__Task__
Transcribe the entries below exactly, starting with the line that has "The image size is (991, 564)." and stopping after the line that has "You are a GUI"; no pictures belong in the copy.

__Stored items__
---*---
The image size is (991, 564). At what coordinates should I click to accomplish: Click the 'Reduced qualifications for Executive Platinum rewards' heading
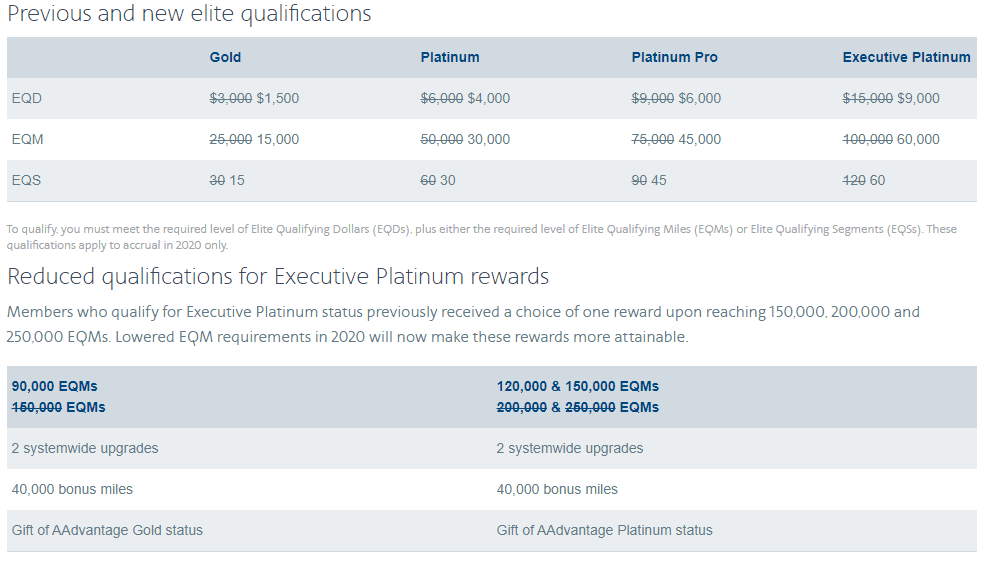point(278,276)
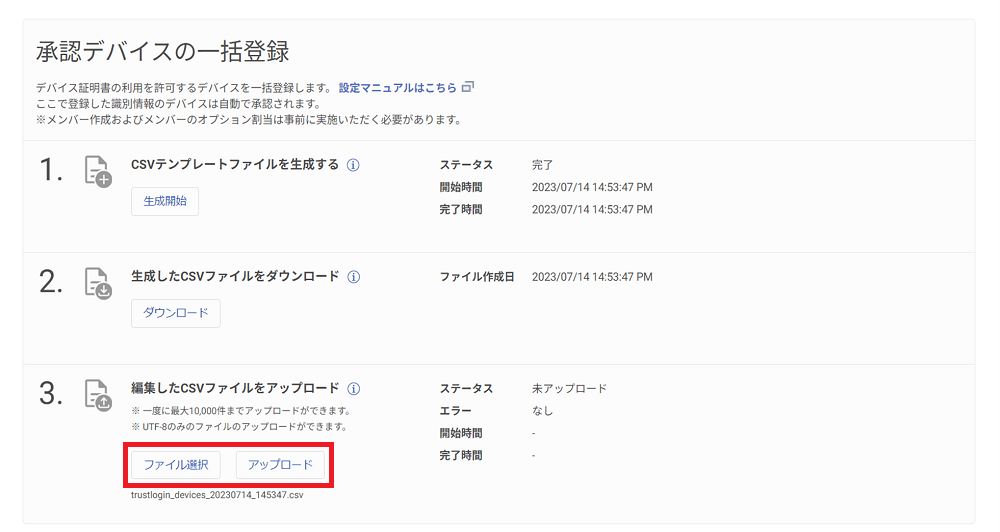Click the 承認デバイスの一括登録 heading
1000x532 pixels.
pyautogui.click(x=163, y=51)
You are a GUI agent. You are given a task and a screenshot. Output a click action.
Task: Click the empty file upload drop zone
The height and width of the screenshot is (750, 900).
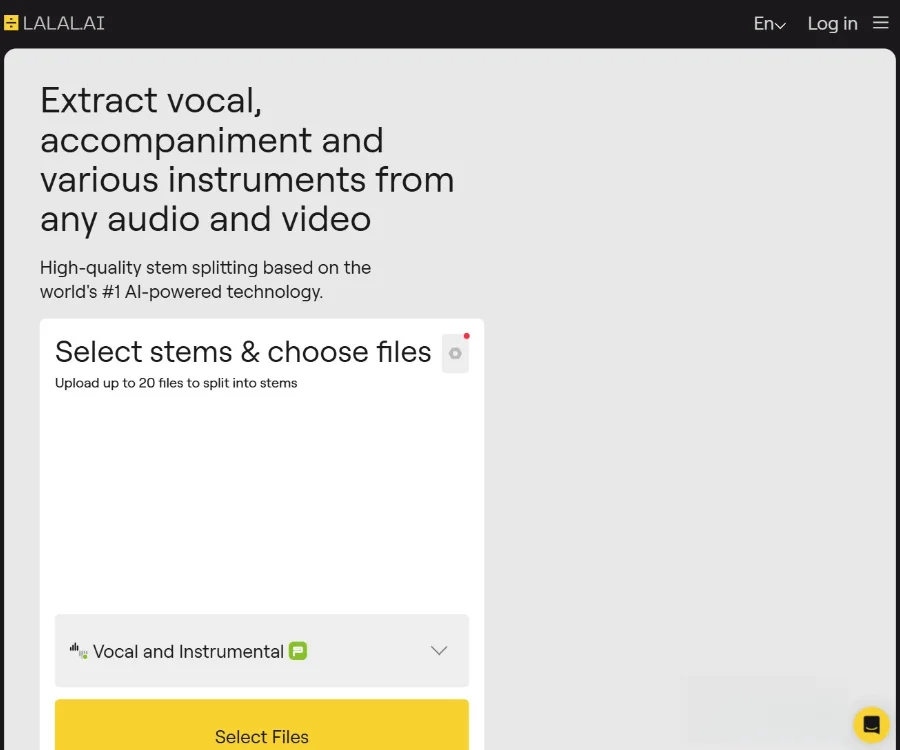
---*---
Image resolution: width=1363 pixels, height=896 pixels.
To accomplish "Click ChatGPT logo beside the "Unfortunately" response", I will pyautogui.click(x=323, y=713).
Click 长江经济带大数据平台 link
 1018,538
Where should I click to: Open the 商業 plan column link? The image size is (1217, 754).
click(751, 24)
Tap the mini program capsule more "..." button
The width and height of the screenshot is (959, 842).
---*---
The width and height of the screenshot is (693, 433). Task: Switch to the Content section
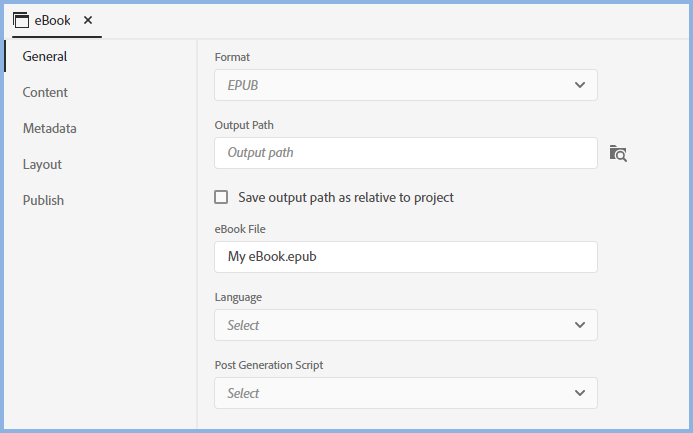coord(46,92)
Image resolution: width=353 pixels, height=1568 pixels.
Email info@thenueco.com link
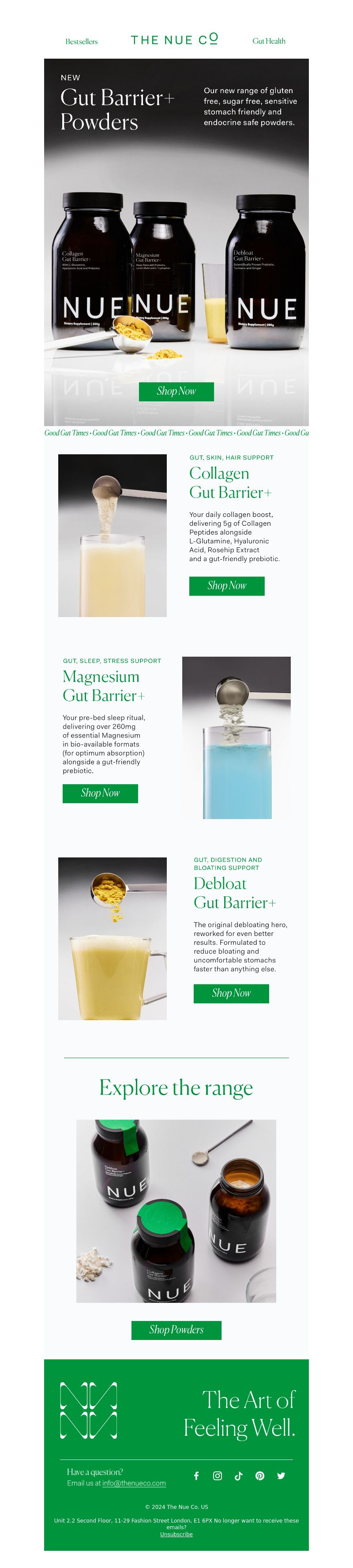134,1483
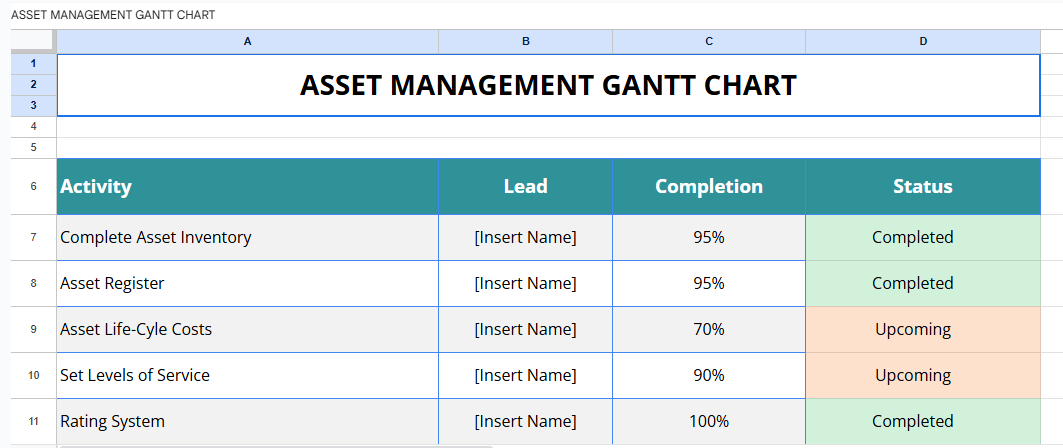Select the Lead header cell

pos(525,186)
---*---
__Answer section__
The image size is (991, 564). At what coordinates should I click to accomplish: Click the 'Reduced qualifications for Executive Platinum rewards' heading
point(278,276)
Click the 承認デバイスの一括登録 heading
1000x532 pixels.
pyautogui.click(x=163, y=51)
You are a GUI agent. You are given a task and a screenshot. Output a click action.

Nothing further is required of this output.